An affray of this kind broke out two years ago at the big plant of the Fertilizer Trust in Roosevelt, N. J., barely twenty miles from New York's City Hall. At the first volley fired by the private guards eighteen unarmed strikers fell dead or wounded.

But here again they were only Hunks and Dagoes; and tradition of American capital rates these below the beeves and porkers of the stock-yard.

Tradition of this kind dies hard in a land where businesss has become a god. But such conduct is bound to react upon the community. The criminal records of these aliens are of peculiar flagrancy; they call for police-squads and special agents, like those of the famous Petrosino, who had a detective bureau of his own in Lafayette Street, New York. Petrosino was murdered in Sicily whilst following up a Black Hand trail.

Here I touch those secret societies which the immigrant floods bring with them from Europe. I refer to the Armenian Henchakist, the Chinese Tong, the Athenian blood-pact, and Neapolitan vendetta; as well as the Mafia, Camorra, and La Marto Nera or the Black Hand.

One hesitates to mention the exploits of these murder-clubs, for they surpass the crudest fiction and reveal fatal flaws in the civilized polity upon which they prey.

There are over half a million Italians settled in Greater New York, and the Black Hand Society had extraordinary license among them. In four months fifty-four persons were killed or maimed by pistol, knife, or dynamite: the victims had ignored the usual Black Hand letter demanding money under pain of death.
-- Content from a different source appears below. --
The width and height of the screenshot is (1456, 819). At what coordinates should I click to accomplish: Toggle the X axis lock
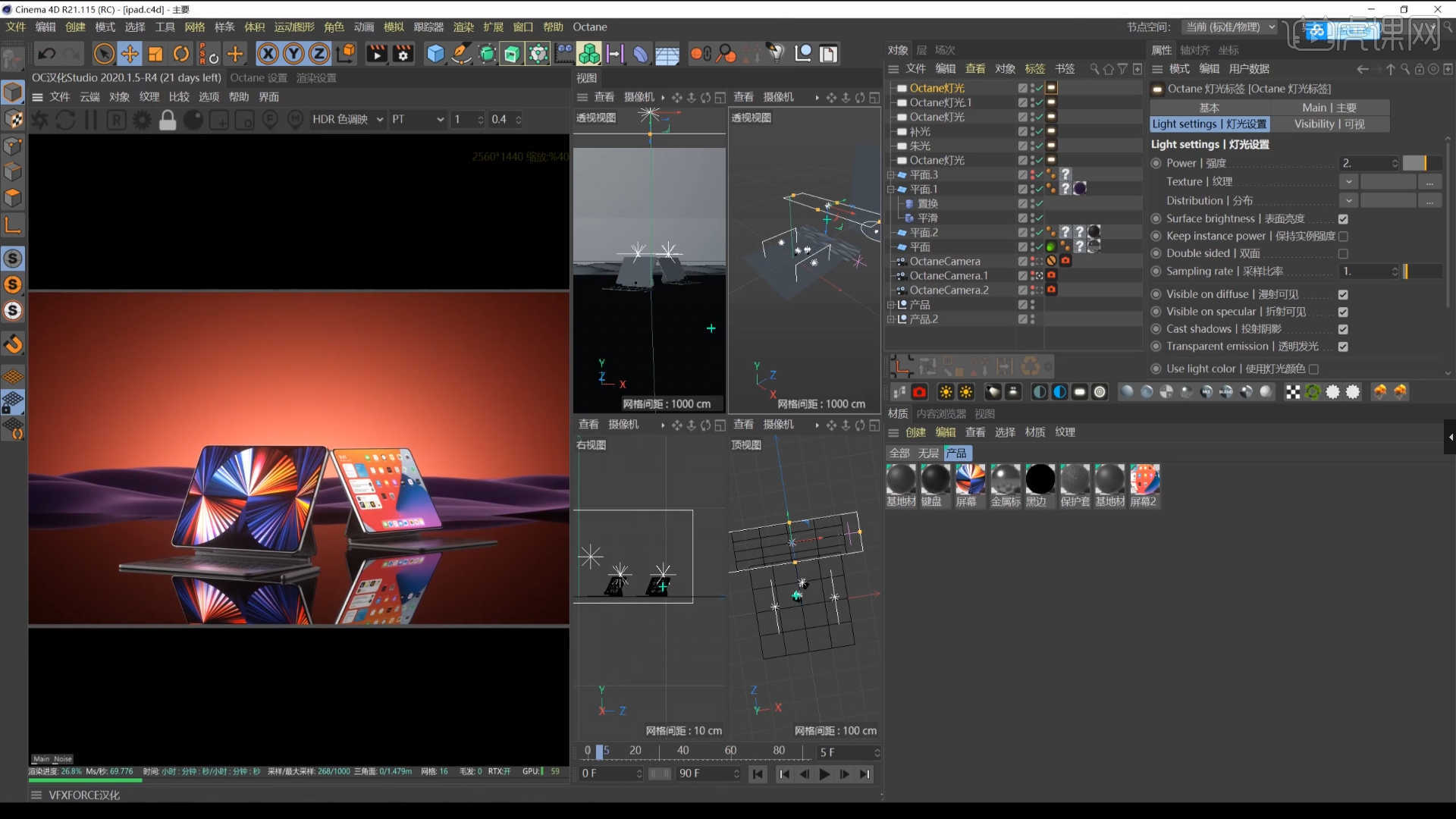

Big corporations, like the United States Steel, have detectives of their own to protect their industrial army. At one time $25,000 a month was extorted by threats from the foreign workmen of this huge concern.

But the Secret Service agents crippled the system by seizing the bandit leader, Pagnato, and ten of his assassins at the pay-office of the Hillsville Quarries.

It is remarkable what license all classes permit themselves in the slack immensity of this New World. Even the city police are apt to consider the brothel, the gambling den, and saloon as lawful sources of income.

It is a point of view very difficult to deal with, based as it is upon custom and a peculiar ethical code.

New York City has for many years tried to reform her police, pointing out the scandal of the lowly officer who could advertise the loss of his $1500 diamond ring.

Then there was the discovery of forty-three bills, each of $1000, in the desk of a captain who fell dead in the West 47th Station. And a corruption fund was raised by the force at large to defeat the Anti-Graft Bill in the State Legislature at Albany.

It was strange to see sober journals in so great a city as New York referring to their police as "a semi-secret, semi-criminal association that fosters and battens upon crime, and will not stay its hand at murder." But all such crudity is passing, as well as the docility and unconcern which has long been a marked trait of citizenship.

This was glaringly shown in New York's acceptance of the ruffian rule of Tammany Hall, its thugs and thieves, and criminal "Grand Sachems." Inaugurated long ago as a "friend of the poor," this singular body turned to politics under Aaron Burr and bossed New York for generations.

Tammany Chiefs were brigands of incredible boldness and absolute sway. Boss Tweed died in gaol, after looting the city of millions. But the hateful dynasty was far from extinct. It began to decline in 1901; entire control of the New World's greatest city passed from Tammany with the evil days of Van Wyck. Under Mayor Mitchel—a. typical crusader—New York was not only "free," but aspired to be America's model municipality.

Phayre, Ignatuius "America in the Making," Chapter V in America's Day: Studies in Light and Shade, New York: Dodd, Mead and Company, 1919, p. 50-67.